Take the data from its first line. Print each line exactly until the line containing "Re: Disabling snapshot" has been printed too.

* _Task data_
+++
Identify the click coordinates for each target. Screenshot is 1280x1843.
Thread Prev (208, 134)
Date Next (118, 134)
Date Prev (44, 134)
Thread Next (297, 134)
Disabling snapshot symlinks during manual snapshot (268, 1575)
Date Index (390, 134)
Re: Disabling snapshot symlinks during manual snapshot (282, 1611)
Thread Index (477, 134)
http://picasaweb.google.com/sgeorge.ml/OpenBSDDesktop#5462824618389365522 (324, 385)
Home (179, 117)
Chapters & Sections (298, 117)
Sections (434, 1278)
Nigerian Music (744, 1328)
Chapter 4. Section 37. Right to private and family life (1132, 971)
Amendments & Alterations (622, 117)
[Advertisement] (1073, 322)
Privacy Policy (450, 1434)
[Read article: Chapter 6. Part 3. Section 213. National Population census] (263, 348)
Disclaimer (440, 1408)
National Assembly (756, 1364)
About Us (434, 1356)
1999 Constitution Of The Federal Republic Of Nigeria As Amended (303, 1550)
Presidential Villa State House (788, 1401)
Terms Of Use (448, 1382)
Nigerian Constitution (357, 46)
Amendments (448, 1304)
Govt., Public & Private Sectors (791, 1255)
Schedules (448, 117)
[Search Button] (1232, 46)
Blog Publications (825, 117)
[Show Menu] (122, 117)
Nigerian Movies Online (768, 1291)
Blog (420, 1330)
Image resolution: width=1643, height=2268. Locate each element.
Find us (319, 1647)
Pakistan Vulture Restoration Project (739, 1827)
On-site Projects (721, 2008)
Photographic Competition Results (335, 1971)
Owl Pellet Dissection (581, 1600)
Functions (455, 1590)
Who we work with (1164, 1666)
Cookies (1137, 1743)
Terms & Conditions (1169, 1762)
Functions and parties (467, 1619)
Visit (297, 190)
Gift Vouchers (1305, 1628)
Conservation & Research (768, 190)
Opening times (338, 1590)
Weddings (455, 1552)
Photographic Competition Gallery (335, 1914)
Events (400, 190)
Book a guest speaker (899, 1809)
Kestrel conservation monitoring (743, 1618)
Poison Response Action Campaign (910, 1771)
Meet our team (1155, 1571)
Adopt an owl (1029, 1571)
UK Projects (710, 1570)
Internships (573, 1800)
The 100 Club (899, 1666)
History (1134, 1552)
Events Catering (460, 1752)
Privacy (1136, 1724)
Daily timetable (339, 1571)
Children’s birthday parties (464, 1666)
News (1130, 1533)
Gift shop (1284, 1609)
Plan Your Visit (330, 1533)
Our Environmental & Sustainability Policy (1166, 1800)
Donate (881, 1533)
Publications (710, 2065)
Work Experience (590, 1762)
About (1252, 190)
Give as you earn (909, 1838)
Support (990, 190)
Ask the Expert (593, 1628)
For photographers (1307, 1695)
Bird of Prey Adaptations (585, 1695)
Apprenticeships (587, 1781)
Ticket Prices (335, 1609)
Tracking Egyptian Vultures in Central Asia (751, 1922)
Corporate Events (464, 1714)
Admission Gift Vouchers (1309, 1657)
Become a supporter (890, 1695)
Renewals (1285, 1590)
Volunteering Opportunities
+++
* _Exercise response_
Identify the click coordinates for each target. Screenshot is 1280x1843.
Thread Prev (208, 134)
Date Next (118, 134)
Date Prev (44, 134)
Thread Next (297, 134)
Disabling snapshot symlinks during manual snapshot (268, 1575)
Date Index (390, 134)
Re: Disabling snapshot symlinks during manual snapshot (282, 1611)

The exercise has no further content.